WHAT THIS TASK INVOLVES: Where does the word "screenshot" occur in the data below? Copy each line that holds it.

*** GIVEN ENTRIES ***

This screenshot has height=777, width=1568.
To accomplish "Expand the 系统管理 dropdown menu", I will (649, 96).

*** End of GIVEN ENTRIES ***
*** GIVEN ENTRIES ***

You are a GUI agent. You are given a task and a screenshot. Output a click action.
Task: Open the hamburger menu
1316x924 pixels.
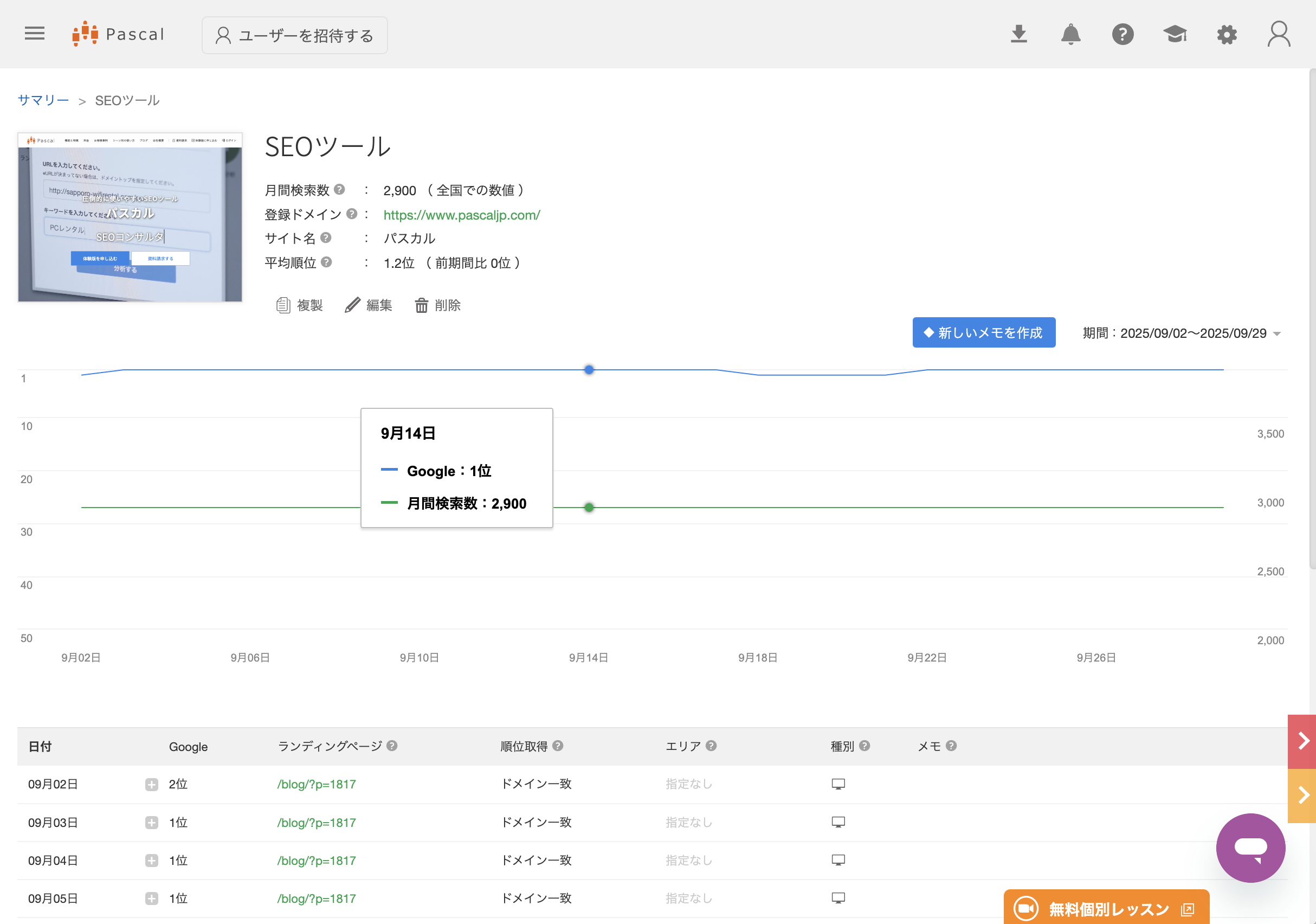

*** End of GIVEN ENTRIES ***

ANSWER TO THIS PROBLEM:
This screenshot has height=777, width=1568.
You are a GUI agent. You are given a task and a screenshot. Output a click action.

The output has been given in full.